By this point, Lafayette had spent more than a year in solitary confinement after almost escaping Austrian custody with the aid of Angelica Schuyler Church (Eliza’s sister and Hamilton’s sister-in-law). As punishment he was half-starved when his wife and four daughters stayed with him in his cell. Elsewhere his son Georges Washington fled to America where he hoped to meet with his namesake, the President of the United States. Washington, who viewed Lafayette like a son, reportedly wanted to meet the boy but could not do so without looking as if he was sheltering the son of an accused traitor to our nominal ally. Instead Georges spent the winter of 1796 living with Alexander and Eliza Hamilton before getting to finally meet the now former president the following spring.
As Secretary of State, Jefferson did mastermind a plan to aid Lafayette and his family. Under dubious rationalizations, he got Congress to agree to finally pay Lafayette and his wife a salary for their service during the Revolutionary War, gaining universal support to offer a monthly pension to a national hero who in his own nation was considered a traitor.

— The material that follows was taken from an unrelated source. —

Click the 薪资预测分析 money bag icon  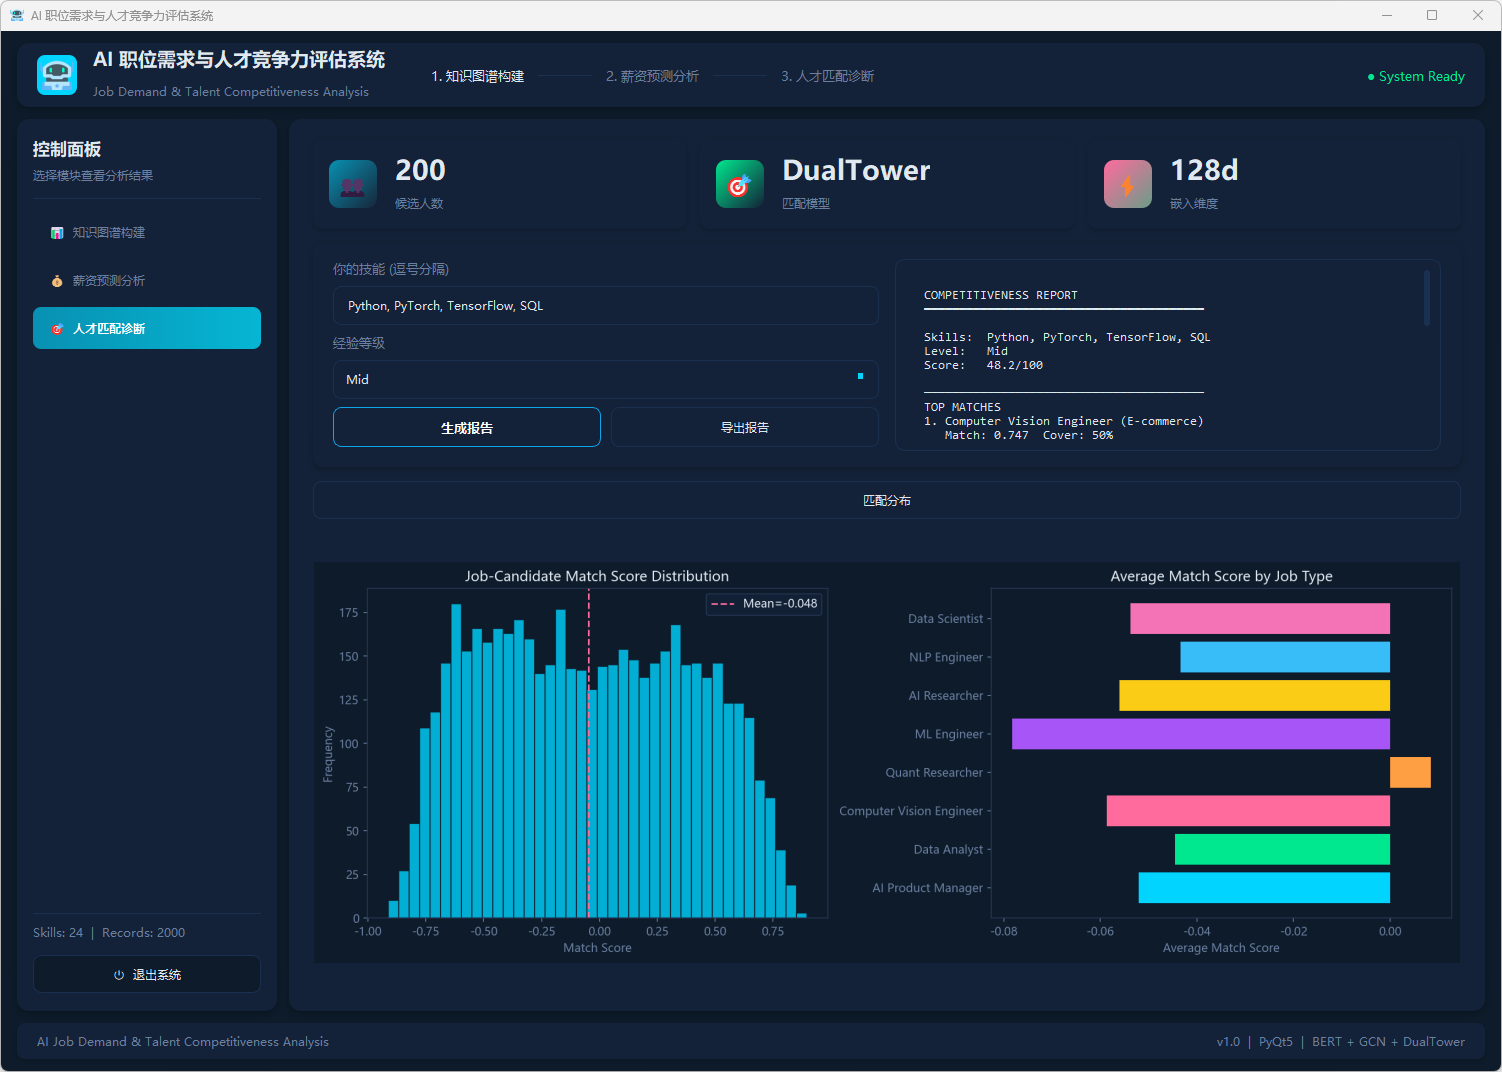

After more than five years of imprisonment—and Robespierre falling under his own guillotine—Lafayette was finally released in 1797. Alexander Hamilton biographer Ron Chernow reports his hair had entirely fallen out of his head and his countenance resembled more cadaver than a living man. But even then, Lafayette was just one of many political prisoners in the Austrian Netherlands the newly victorious General Napoleon Bonaparte negotiated the freedom of. And yet, Lafayette could not return to America as he hoped because of new tensions between Bonaparte’s emerging dictatorial government and the Adams administration. Thus Lafayette eventually returned to France in 1800 where he retired from politics, despite Napoleon offering him multiple titles and opportunities, including becoming minister to the United States. Lafayette wanted the titles, but he did not want to be a member of Napoleon’s government. He also refused his friend Thomas Jefferson, now President of the United States, when Jefferson offered to make him governor of Louisiana in 1803.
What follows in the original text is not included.